Please arrange the data below as a Markdown table with the columns "No." and "Line," starting at the line that contains "Click the Пшеничные отруби ingredient" and ending at the last line of the data, skipping blank lines and leaving out the pictures.

= Stored items from a collection =
====

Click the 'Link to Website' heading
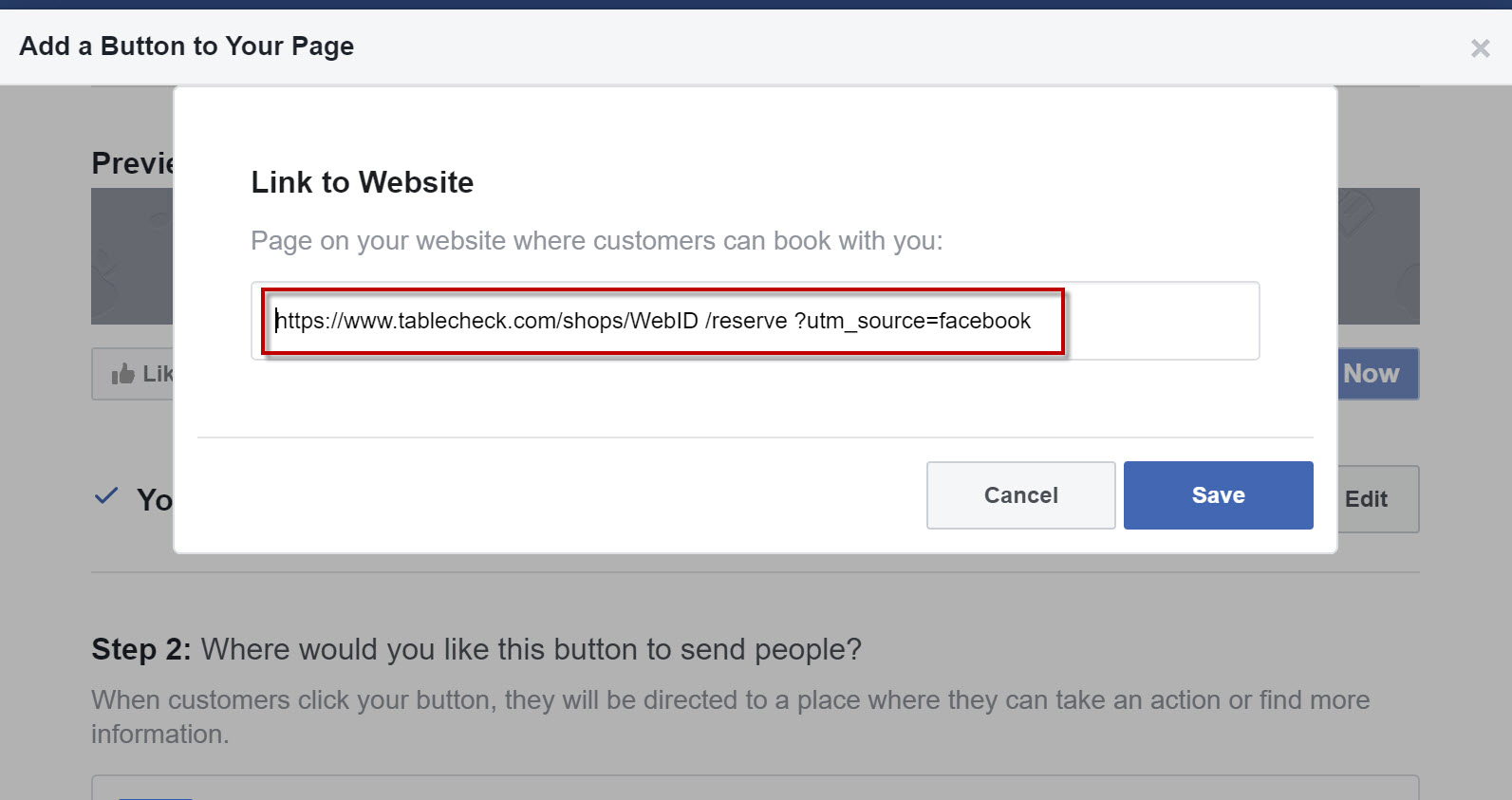 point(363,182)
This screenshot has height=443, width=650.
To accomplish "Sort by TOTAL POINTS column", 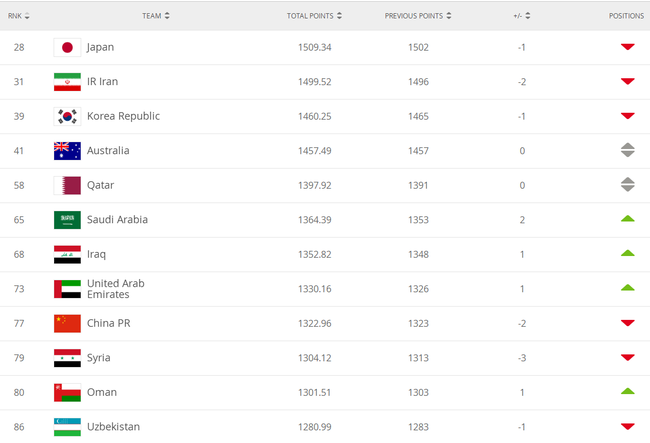I will pos(314,16).
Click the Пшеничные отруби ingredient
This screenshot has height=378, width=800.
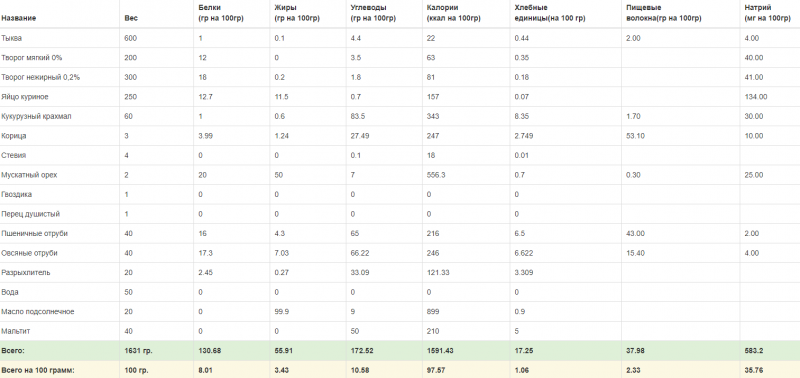(35, 234)
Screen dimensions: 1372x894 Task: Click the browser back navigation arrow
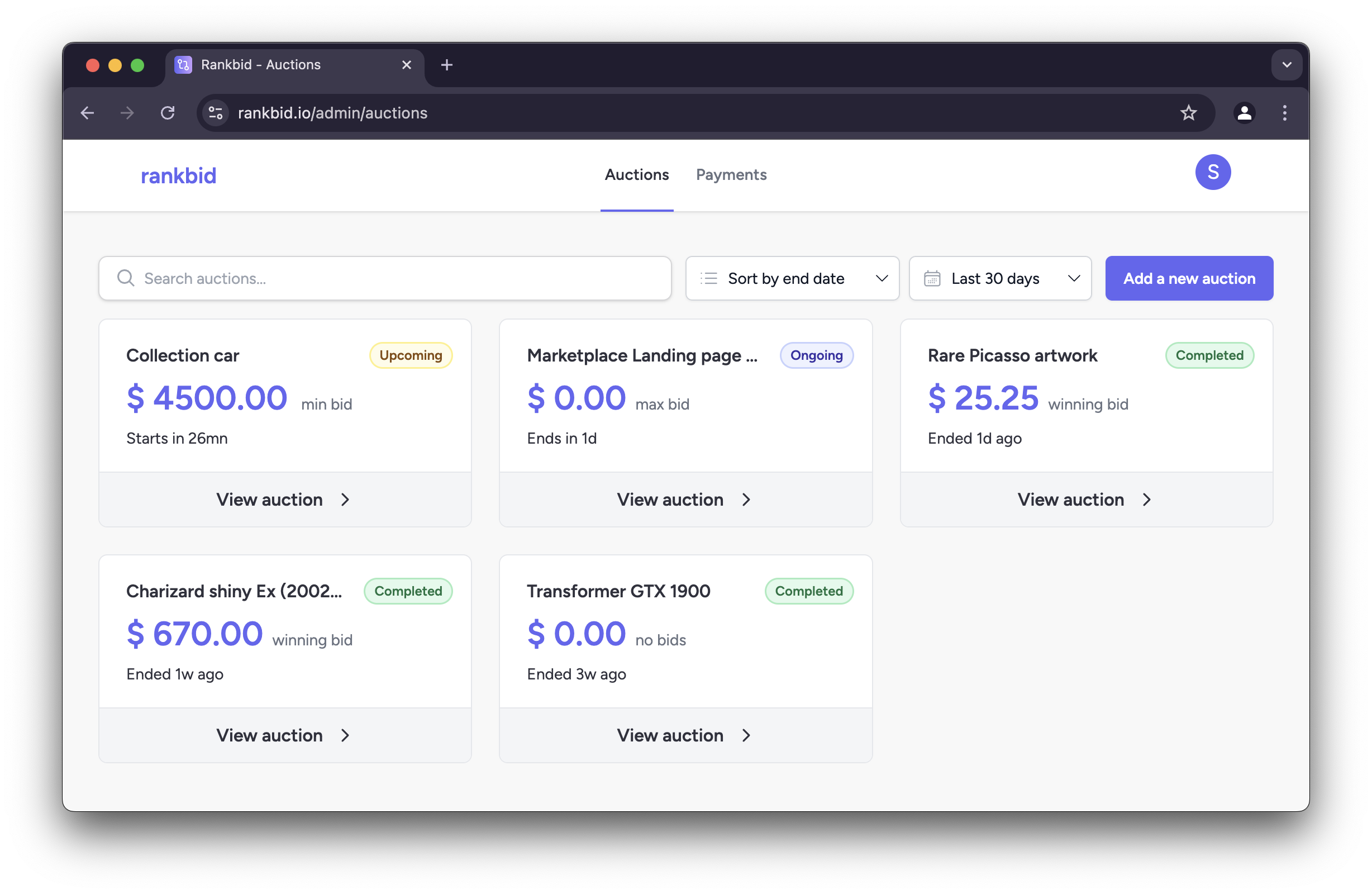(x=87, y=113)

====

= Task result =
| No. | Line |
|---|---|
| 1 | Click the Пшеничные отруби ingredient |
| 2 | This screenshot has height=378, width=800. |
| 3 | (35, 234) |
| 4 | Screen dimensions: 1372x894 Task: Click the browser back navigation arrow |
| 5 | (x=87, y=113) |